• EXERCISE AIM
Give the stretch of items from the line containing "Given: Launch Firefox from the taskbar" through the line containing "coord(859,20)" as a Markdown table with the columns Row and Content. Number each line in Row, put the line itself in Content, and leave out blank lines.

• DATA LINES

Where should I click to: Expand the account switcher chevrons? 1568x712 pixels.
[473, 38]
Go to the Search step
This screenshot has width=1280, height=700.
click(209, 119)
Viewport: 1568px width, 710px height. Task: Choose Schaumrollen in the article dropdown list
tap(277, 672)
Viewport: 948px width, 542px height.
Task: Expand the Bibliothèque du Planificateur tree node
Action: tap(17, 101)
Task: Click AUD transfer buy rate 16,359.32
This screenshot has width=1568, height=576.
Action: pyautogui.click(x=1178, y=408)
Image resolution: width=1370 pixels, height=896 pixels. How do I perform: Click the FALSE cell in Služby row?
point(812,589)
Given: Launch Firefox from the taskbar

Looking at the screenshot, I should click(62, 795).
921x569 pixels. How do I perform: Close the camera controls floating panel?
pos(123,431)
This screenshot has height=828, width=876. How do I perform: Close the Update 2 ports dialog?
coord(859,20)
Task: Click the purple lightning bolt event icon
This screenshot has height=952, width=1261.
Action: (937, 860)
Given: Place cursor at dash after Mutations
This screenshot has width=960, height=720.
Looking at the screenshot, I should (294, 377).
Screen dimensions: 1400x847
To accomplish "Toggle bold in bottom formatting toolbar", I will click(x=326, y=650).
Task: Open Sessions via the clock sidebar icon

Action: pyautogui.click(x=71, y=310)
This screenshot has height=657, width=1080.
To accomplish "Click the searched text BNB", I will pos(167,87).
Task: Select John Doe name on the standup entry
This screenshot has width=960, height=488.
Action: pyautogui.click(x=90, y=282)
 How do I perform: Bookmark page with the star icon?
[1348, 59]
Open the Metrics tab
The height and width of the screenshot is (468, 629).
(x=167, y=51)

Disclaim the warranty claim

• RESPONSE BELOW
| Row | Content |
|---|---|
| 1 | Given: Launch Firefox from the taskbar |
| 2 | Looking at the screenshot, I should click(62, 795). |
| 3 | 921x569 pixels. How do I perform: Close the camera controls floating panel? |
| 4 | pos(123,431) |
| 5 | This screenshot has height=828, width=876. How do I perform: Close the Update 2 ports dialog? |
| 6 | coord(859,20) |